Pourquoi l’intervention de la Russie en Ukraine est légale au regard du droit international. Une suite de l’avocat pénaliste Christopher Black

Il y a quelques jours, une de mes correspondantes m'a transmis un article de Christopher Black intitulé « The Legality of War » (La légalité de la guerre) qui fut publié à l'origine le 8 mars 2022 sur le site internet de “New Eastern Outlook” (NEO). Il est vrai que celui-ci peut constituer une suite logique à l'article qui fut publié le 26 avril dernier sur mon propre site Web. Il me fait donc plaisir de le partager avec vous.

Christopher Black est un avocat pénaliste international basé à Toronto. Il est connu pour un certain nombre d'affaires de crimes de guerre très médiatisées et a récemment publié son roman “Beneath the Clouds: The Struggle for Truth and Justice Can Turn Deadly” (Sous les nuages : la lutte pour la vérité et la justice peut devenir mortelle). Il écrit des essais sur le droit international, la politique et les événements mondiaux, notamment pour le magazine en ligne « New Eastern Outlook ».

Les médias et les gouvernements occidentaux sont tombés dans une frénésie de propagande anti-russe à propos des opérations militaires russes en Ukraine. L’un des éléments de leur guerre de propagande est l’affirmation selon laquelle l’action de la Russie est illégale au regard du droit international. Mais est-ce le cas et qu’est-ce que cela signifie pour ces pays de faire cette affirmation alors qu’ils ont eux-mêmes envahi et attaqué trop de nations à énumérer, dont chacune était non seulement illégale, mais sans aucune justification morale et éthique ? Le droit sur l’usage de la force dans les relations internationales comporte deux aspects, le droit international codifié tel qu’il est énoncé dans la Charte des Nations Unies, et le droit communément admis à la légitime défense.

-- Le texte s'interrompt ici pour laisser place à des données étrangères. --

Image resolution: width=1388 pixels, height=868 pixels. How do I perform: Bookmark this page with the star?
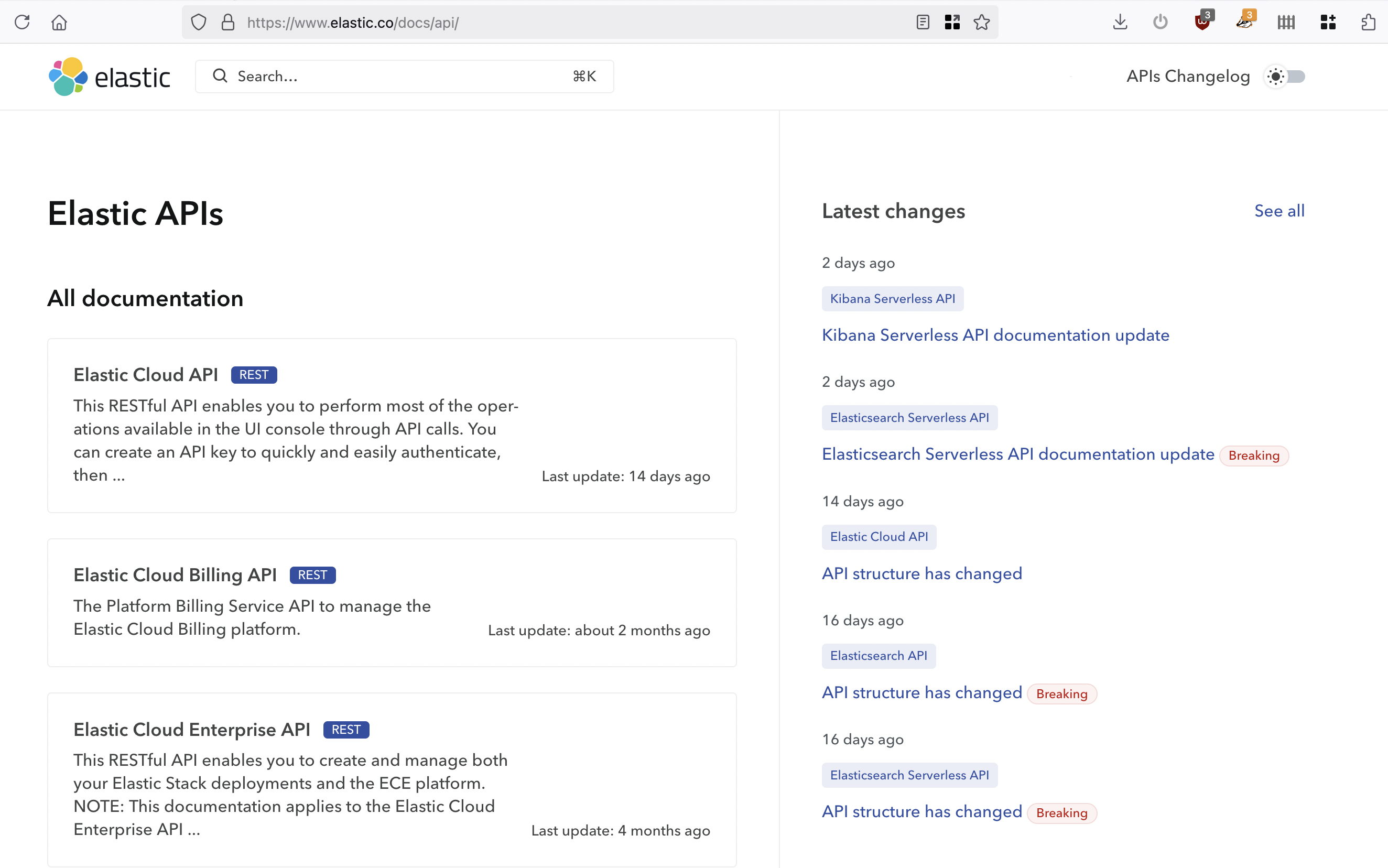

La Charte des Nations Unies est le principal document régissant l’usage de la force. Les États-nations n’ont pas le droit d’utiliser la force dans leurs relations avec d’autres États souverains, sauf dans des circonstances très limitées. Il fut un temps, avant le XXe siècle, qu’il y avait une compréhension que toutes les nations avaient le droit d’utiliser la force, d’aller à la guerre pour assurer leurs intérêts. Mais les cataclysmes de la Première et de la Seconde Guerre mondiale ont conduit dans chaque cas à une tentative d’empêcher les guerres d’agression.

Après la Première Guerre mondiale, la Société des Nations a été créée, soutenue par le pacte Kellogg-Briand de 1928, auquel j’ai fait référence dans les articles précédents, un traité toujours en vigueur, dans lequel les États-Unis et l’Union soviétique et toutes les autres nations ont promis de ne jamais utiliser la guerre pour résoudre les conflits politiques. La Société des Nations s’est effondrée dans les années 1930 avec la montée du fascisme et les agressions de l’Italie et de l’Allemagne. Mais le pacte Kellogg-Briand existe toujours.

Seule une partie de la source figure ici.